Sein Name war Dr. Silversmith.
Bis zu diesem Augenblick war ich überhaupt noch nicht zu mir selbst gekommen. Es war alles so schnell gegangen, daß ich keine Möglichkeit gehabt hatte, einen klaren Gedanken zu fassen.
Das Ganze kam mir wie der Teil eines Traumes vor. Der Sheriff und die Meute draußen, die mich lynchen wollten, das Gerede über einen großen Prozeß und die Leiche im Sumpf.
Das änderte sich aber irgendwie beim Anblick von Dr. Silversmith. Er war wirklich.
Er saß vor meiner Zellentür, schaute mich ruhig an und stellte Fragen. Zuerst einmal wollte er wissen, was mit meiner Mutter geschehen ist.
Er schien also eine ganze Menge über mich zu wissen. Und das machte mir das Sprechen leichter. Ehe ich so recht wußte, wie mir geschah, war ich schon dabei, ihm einiges aus meinem Leben zu berichten. Ich erzählte ihm, wie es war, als ich noch mit meiner Mutter zusammen in der Hütte wohnte, wie sie ihren Liebestrank herstellte und verkaufte, wie wir im Mondschein die Kräuter sammelten und wie ihr großer Tiegel aussah.
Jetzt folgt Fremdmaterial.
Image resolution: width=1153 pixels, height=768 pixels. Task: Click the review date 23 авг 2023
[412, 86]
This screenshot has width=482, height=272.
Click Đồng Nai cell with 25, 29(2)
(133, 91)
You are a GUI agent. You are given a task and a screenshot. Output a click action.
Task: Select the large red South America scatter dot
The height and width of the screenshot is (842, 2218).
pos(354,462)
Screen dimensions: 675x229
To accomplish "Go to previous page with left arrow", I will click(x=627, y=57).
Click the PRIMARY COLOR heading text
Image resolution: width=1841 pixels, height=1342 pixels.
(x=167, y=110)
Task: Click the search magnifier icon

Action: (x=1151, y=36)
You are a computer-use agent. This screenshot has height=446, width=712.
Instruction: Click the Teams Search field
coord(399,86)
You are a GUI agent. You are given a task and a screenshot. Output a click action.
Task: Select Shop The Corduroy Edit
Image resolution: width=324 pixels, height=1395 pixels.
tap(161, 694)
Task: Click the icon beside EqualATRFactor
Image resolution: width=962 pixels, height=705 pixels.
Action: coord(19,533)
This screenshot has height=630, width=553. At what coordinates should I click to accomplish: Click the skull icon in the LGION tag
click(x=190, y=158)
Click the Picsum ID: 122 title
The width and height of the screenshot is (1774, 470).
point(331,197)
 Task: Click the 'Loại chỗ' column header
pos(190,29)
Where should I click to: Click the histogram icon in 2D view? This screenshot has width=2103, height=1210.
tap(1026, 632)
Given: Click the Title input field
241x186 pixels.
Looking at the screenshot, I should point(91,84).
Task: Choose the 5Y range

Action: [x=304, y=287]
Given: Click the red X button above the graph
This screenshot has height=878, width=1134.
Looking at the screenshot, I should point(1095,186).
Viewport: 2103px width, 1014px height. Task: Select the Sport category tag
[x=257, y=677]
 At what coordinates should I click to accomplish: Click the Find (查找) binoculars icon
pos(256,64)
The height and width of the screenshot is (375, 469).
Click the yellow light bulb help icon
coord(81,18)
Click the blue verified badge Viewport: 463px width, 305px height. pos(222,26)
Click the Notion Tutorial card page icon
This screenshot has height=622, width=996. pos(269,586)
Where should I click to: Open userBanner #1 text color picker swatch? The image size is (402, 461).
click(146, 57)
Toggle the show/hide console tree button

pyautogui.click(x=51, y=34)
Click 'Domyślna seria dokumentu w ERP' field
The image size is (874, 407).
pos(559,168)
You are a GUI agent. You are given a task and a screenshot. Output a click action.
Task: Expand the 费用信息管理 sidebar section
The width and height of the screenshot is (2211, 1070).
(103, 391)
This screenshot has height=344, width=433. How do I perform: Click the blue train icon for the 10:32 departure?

Ich sagte, daß sie nachts das Haus alleine verlassen hätte und daß ich ihr seltsames Gemurmel aus der Ferne vernommen hätte.
Mehr wollte ich nicht sagen, aber er wußte sowieso Bescheid. Er wußte, daß sie meine Mutter eine Hexe genannt hatten. Er wußte sogar, wie sie gestorben war: daß Santo Dinorelli eines Abends vor der Tür gestanden und ihr sein Messer ins Herz gestoßen hatte, weil sie für seine Tochter den Liebestrank gebraut hatte, woraufhin die Tochter mit einem Fallensteller davongelaufen war. Er wußte auch, daß ich danach allein in der Hütte beim Sumpf lebte.
Aber er wußte nichts von Henoch. Henoch, der die ganze Zeit auf meinem Kopf war und jetzt schlief und sich den Teufel darum scherte, was mit mir passierte …
Aus irgendeinem Grund hatte ich das Verlangen, mit Dr. Silversmith über Henoch zu sprechen. Ich wollte ihm erklären, daß nicht ich es war, der dieses Mädchen getötet hatte. So kam es, daß ich Henoch erwähnte. Ich erzählte ihm von dem Handel, den meine Mutter in den Wäldern abgeschlossen hatte. Sie hatte mich dazu nicht mitgenommen – ich war damals erst zwölf Jahre alt gewesen –, aber sie hatte ein kleines Fläschchen mit meinem Blut bei sich.
Als sie zurückkam, hatte sie Henoch dabei. Sie sagte, er solle mir für alle Zeiten gehören, auf mich aufpassen und mir immer helfen. Ich erzählte das sehr vorsichtig und versuchte zu erklären, daß mich für das, was ich jetzt getan habe, keine Schuld trifft, weil ich seit dem Tode meiner Mutter immer auf Henoch hören muß.
O ja, Henoch hatte mich in den ganzen Jahren genauso beschützt, wie es sich meine Mutter vorgestellt hatte. Sie wußte, daß ich allein nicht fertig werden konnte.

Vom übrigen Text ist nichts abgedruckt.